Saved data entries:
====

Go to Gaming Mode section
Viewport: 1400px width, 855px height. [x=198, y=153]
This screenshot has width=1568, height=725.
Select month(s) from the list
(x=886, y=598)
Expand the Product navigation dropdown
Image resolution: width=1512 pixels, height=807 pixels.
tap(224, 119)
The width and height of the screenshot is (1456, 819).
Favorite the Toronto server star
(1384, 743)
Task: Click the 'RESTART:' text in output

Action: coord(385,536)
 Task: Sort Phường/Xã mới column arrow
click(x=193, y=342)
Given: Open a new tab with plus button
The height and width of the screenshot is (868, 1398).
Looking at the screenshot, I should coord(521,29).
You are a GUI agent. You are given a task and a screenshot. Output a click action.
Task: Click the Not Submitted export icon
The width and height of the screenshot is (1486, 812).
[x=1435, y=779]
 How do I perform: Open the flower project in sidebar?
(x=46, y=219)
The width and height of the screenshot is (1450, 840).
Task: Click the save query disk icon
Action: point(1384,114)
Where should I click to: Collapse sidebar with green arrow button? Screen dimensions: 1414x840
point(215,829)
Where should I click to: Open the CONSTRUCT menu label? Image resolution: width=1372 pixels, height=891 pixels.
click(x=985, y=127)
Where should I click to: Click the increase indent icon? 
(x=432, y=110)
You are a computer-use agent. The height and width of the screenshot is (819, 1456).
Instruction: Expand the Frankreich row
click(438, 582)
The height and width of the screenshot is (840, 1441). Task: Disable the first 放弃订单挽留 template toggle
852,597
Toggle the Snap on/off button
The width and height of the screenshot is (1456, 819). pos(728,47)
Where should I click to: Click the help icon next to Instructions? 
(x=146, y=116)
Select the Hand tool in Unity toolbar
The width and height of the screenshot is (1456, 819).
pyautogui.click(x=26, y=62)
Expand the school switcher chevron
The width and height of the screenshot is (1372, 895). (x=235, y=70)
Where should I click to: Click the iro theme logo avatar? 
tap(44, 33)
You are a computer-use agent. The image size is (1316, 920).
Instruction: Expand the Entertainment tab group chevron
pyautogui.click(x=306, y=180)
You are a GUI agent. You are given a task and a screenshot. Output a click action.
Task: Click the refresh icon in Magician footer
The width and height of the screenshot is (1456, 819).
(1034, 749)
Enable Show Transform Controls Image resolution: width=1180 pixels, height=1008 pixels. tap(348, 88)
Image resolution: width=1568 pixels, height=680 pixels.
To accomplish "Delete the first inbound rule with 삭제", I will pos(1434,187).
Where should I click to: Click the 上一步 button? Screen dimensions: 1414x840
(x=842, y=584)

====

What you should do:
A precise copy of all the records is needed.

Solution to this task:
Go to Gaming Mode section
Viewport: 1400px width, 855px height. [x=198, y=153]
This screenshot has width=1568, height=725.
Select month(s) from the list
(x=886, y=598)
Expand the Product navigation dropdown
Image resolution: width=1512 pixels, height=807 pixels.
tap(224, 119)
The width and height of the screenshot is (1456, 819).
Favorite the Toronto server star
(1384, 743)
Task: Click the 'RESTART:' text in output

Action: coord(385,536)
 Task: Sort Phường/Xã mới column arrow
click(x=193, y=342)
Given: Open a new tab with plus button
The height and width of the screenshot is (868, 1398).
Looking at the screenshot, I should coord(521,29).
You are a GUI agent. You are given a task and a screenshot. Output a click action.
Task: Click the Not Submitted export icon
The width and height of the screenshot is (1486, 812).
[x=1435, y=779]
 How do I perform: Open the flower project in sidebar?
(x=46, y=219)
The width and height of the screenshot is (1450, 840).
Task: Click the save query disk icon
Action: point(1384,114)
Where should I click to: Collapse sidebar with green arrow button? Screen dimensions: 1414x840
point(215,829)
Where should I click to: Open the CONSTRUCT menu label? Image resolution: width=1372 pixels, height=891 pixels.
click(x=985, y=127)
Where should I click to: Click the increase indent icon? 
(x=432, y=110)
You are a computer-use agent. The height and width of the screenshot is (819, 1456).
Instruction: Expand the Frankreich row
click(438, 582)
The height and width of the screenshot is (840, 1441). Task: Disable the first 放弃订单挽留 template toggle
852,597
Toggle the Snap on/off button
The width and height of the screenshot is (1456, 819). pos(728,47)
Where should I click to: Click the help icon next to Instructions? 
(x=146, y=116)
Select the Hand tool in Unity toolbar
The width and height of the screenshot is (1456, 819).
pyautogui.click(x=26, y=62)
Expand the school switcher chevron
The width and height of the screenshot is (1372, 895). (x=235, y=70)
Where should I click to: Click the iro theme logo avatar? 
tap(44, 33)
You are a computer-use agent. The image size is (1316, 920).
Instruction: Expand the Entertainment tab group chevron
pyautogui.click(x=306, y=180)
You are a GUI agent. You are given a task and a screenshot. Output a click action.
Task: Click the refresh icon in Magician footer
The width and height of the screenshot is (1456, 819).
(1034, 749)
Enable Show Transform Controls Image resolution: width=1180 pixels, height=1008 pixels. tap(348, 88)
Image resolution: width=1568 pixels, height=680 pixels.
To accomplish "Delete the first inbound rule with 삭제", I will pos(1434,187).
Where should I click to: Click the 上一步 button? Screen dimensions: 1414x840
(x=842, y=584)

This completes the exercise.